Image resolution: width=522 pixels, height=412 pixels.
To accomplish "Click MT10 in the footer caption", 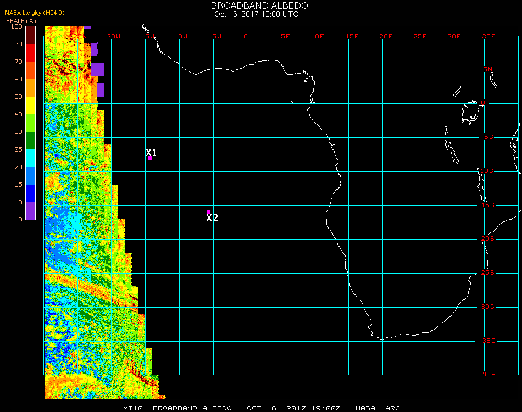I will tap(132, 408).
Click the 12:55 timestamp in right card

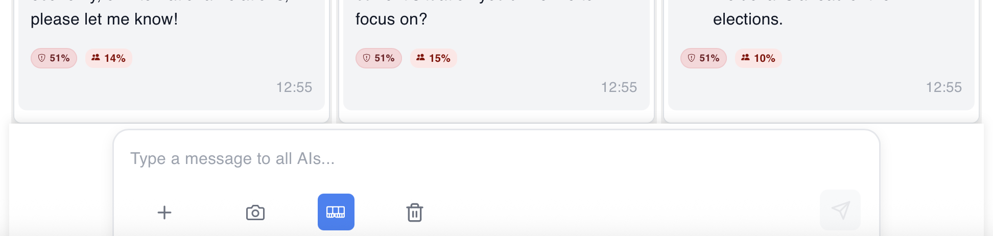click(x=944, y=87)
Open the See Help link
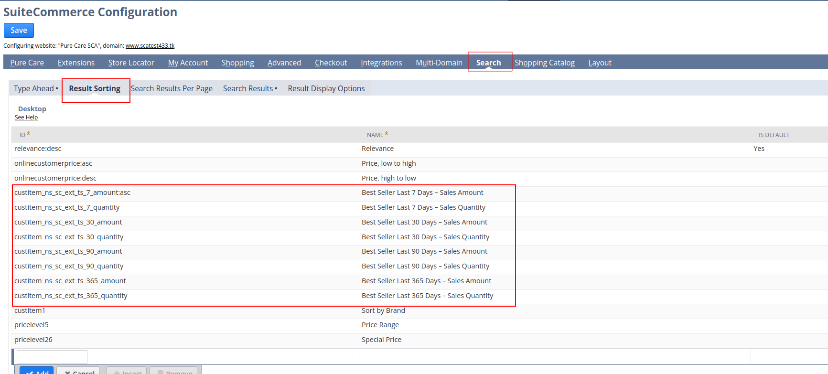Screen dimensions: 828x374 [26, 118]
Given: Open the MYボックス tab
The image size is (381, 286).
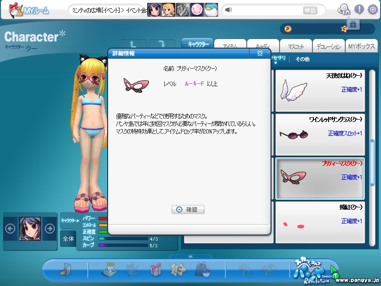Looking at the screenshot, I should click(361, 46).
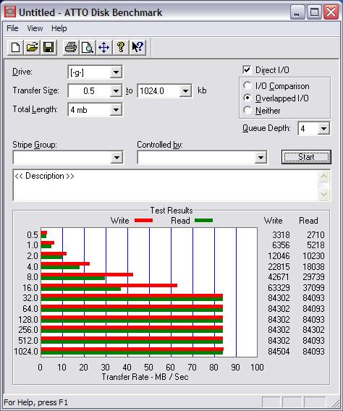This screenshot has height=411, width=343.
Task: Open the File menu
Action: (x=12, y=28)
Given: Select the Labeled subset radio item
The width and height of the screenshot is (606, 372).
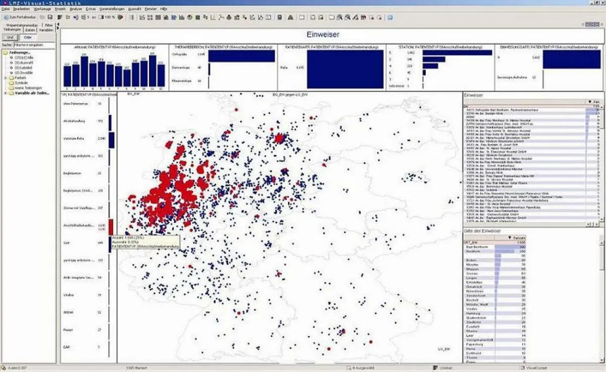Looking at the screenshot, I should 11,67.
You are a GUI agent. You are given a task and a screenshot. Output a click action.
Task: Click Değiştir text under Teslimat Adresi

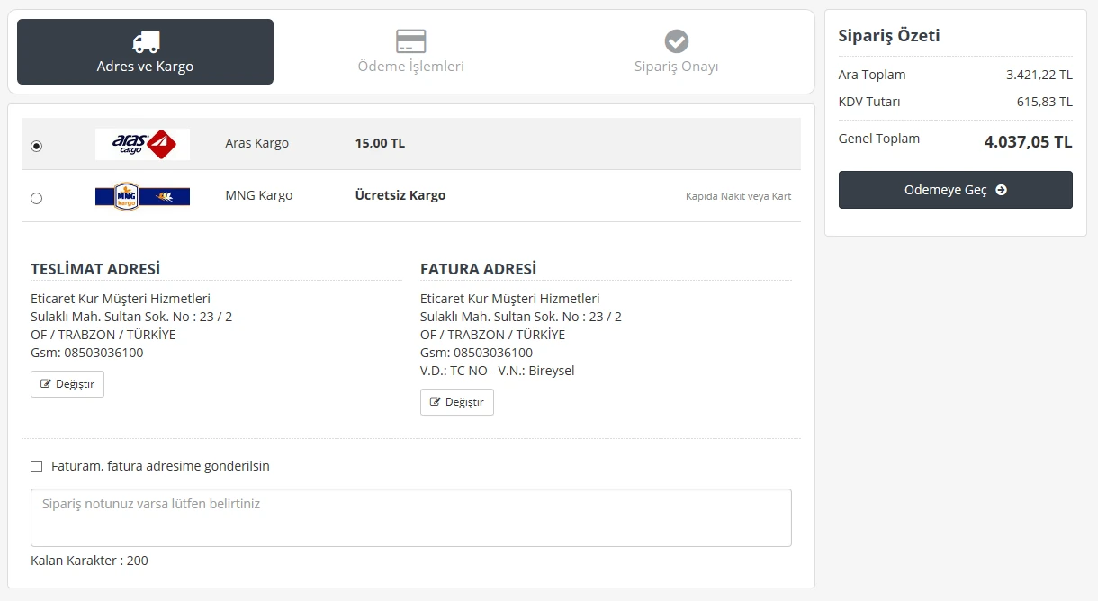75,384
——————
> BRIEF:
Nothing but the lines from the one that contains "Open the See Help link" through the last line of the records belongs in the answer, reproduced exactly, with no pictures.

> RESULT OF THE EXERCISE:
Open the See Help link
Screen dimensions: 828x374 [26, 118]
Given: Open the MYボックス tab
The image size is (381, 286).
Looking at the screenshot, I should click(361, 46).
This screenshot has height=411, width=343.
Task: Open the File menu
Action: (x=12, y=28)
Given: Select the Labeled subset radio item
The width and height of the screenshot is (606, 372).
Looking at the screenshot, I should 11,67.
You are a GUI agent. You are given a task and a screenshot. Output a click action.
Task: Click Değiştir text under Teslimat Adresi

75,384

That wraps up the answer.